» Исходный текст
==========

Так чем тебя зацепила Хоста? Если бы ты не переехал, ты бы не снял эту совершенно выдающуюся выставку. Я там была, я могу так говорить.

Сочетание места и людей. Это большая история. Причём я застал момент, когда многие уехали отсюда. Но при этом сути не меняется. Место невероятное, люди невероятные, взаимодействие невероятное. Я прожил около 8 лет в Лос-Анджелесе, говорю, что вижу.

Тебе не понравились калифорнийские сёрферы?

За те 8 лет, которые я там прожил, я не заметил ни одной перемены в городе. Ничего абсолютно. Притом что, в этом городе присутствуют самые талантливые люди в мире.

Может там всё так хорошо, что нечего менять, а у нас всё так плохо, что надо менять?

Я не хочу опускаться в урбанистику и политику. Но смысл в том, что ничего не поменялось за долгие годы. Только убер стал дороже, и квартиры стали дороже, и всё стало дороже примерно в 5—6 раз.

Не переживай, мы тут примерно на одной волне с Калифорнией.

Её догнать в этом плане сложно. Просто если так задуматься о том, что ты живёшь в месте, где вроде как самые талантливые люди… У каждого уважающего себя художника или архитектора есть квартира в Лос-Анджелесе. Но там ничего не меняется. Я сейчас могу прилететь, подойти чуть ли не к каждому кирпичику, тегу, граффити — и ничего не изменилось. Теряется какой-то жизненный импульс. Люди перестают взаимодействовать с пространством. А здесь я нахожусь недолго, примерно 2 года, и количество изменений, достаточно небанальных, много. И дело ещё просто в жизненной энергии, которая здесь происходит.

==========

Блок данных:
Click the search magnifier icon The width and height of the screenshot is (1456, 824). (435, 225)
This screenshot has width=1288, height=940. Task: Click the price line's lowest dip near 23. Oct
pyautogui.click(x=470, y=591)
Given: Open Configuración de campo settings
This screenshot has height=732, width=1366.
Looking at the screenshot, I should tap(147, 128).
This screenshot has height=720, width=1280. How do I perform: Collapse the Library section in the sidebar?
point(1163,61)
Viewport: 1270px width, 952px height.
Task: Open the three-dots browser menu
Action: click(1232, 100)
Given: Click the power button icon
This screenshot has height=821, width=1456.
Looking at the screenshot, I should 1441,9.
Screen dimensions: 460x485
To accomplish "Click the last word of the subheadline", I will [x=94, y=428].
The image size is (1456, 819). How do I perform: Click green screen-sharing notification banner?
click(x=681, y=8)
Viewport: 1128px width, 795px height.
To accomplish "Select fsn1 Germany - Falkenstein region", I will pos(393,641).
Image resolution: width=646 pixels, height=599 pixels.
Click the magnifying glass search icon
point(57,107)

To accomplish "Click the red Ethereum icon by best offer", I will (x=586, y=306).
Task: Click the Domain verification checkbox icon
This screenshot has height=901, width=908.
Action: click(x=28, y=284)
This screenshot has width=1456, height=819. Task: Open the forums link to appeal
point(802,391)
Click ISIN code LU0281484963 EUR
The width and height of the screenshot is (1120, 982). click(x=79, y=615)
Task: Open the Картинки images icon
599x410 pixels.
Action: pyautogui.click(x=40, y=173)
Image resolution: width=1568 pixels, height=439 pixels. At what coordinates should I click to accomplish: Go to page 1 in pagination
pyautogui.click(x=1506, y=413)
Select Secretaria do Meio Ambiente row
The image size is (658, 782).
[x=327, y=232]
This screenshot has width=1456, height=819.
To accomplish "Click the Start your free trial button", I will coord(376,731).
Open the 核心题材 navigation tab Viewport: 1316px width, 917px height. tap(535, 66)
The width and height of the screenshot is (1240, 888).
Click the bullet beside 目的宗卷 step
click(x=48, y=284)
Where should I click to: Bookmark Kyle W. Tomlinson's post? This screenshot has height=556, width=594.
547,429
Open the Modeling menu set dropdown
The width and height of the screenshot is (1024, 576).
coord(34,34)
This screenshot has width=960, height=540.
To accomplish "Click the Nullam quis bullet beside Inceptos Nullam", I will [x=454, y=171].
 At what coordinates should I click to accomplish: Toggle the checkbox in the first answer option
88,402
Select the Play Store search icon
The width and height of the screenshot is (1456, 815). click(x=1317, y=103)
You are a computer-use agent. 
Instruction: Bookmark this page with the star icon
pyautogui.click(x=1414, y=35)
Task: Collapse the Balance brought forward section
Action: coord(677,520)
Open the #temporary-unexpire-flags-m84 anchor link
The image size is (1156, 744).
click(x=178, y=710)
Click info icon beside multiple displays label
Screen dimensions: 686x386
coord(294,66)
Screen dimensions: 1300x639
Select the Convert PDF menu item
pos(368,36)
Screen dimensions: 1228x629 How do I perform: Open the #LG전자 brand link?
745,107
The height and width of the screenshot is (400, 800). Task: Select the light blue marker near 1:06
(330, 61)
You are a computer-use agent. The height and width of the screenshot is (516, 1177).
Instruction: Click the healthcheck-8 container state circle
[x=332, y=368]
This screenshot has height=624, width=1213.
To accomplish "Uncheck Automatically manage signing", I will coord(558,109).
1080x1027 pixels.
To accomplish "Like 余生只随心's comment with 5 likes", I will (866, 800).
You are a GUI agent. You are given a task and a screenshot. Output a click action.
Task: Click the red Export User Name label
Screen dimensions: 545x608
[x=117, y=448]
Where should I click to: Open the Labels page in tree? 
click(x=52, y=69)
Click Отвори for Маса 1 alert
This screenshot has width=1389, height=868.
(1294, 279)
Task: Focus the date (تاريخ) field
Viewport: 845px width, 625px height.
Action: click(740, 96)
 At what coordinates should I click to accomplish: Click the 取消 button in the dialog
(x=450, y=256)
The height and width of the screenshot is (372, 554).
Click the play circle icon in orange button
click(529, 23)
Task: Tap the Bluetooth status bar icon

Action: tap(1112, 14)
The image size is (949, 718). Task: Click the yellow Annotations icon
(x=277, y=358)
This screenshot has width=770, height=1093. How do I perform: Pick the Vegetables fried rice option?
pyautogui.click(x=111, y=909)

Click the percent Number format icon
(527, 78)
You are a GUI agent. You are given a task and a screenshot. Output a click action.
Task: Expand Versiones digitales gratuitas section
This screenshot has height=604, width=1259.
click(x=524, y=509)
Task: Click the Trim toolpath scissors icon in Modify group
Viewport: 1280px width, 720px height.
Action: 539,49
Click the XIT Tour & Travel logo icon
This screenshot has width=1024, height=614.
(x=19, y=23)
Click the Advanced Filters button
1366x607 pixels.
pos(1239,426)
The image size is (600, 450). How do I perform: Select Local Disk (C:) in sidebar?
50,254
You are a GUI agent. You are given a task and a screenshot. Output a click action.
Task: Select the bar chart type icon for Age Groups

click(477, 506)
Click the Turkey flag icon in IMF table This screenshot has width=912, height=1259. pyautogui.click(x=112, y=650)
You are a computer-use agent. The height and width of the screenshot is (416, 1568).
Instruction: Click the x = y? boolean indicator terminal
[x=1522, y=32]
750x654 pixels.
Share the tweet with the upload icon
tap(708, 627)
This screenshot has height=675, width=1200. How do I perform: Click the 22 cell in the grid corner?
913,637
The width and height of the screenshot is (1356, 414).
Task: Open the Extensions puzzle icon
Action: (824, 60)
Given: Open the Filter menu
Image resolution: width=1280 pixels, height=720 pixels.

==========

» Задание A
Перескажите исходный текст в двух предложениях.
» Задание B
Ответьте по исходному тексту на вопросы, помечая ответы так же:
(i) Сколько лет отвечающий прожил в Лос-Анджелесе?
(ii) Во сколько раз, по его словам, там всё подорожало?
(iii) Как долго он находится здесь?
Строки здесь роли не играют.

» Ответ A
Хоста привлекает отвечающего сочетанием невероятного места и невероятных людей, а в Лос-Анджелесе, где он прожил около 8 лет, он не заметил ни одной перемены, хотя там живут самые талантливые люди в мире и всё подорожало примерно в 5—6 раз. По его словам, там теряется жизненный импульс и люди перестают взаимодействовать с пространством, а здесь примерно за 2 года произошло много небанальных изменений.

» Ответ B
(i) Около 8 лет.
(ii) Примерно в 5—6 раз.
(iii) Примерно 2 года.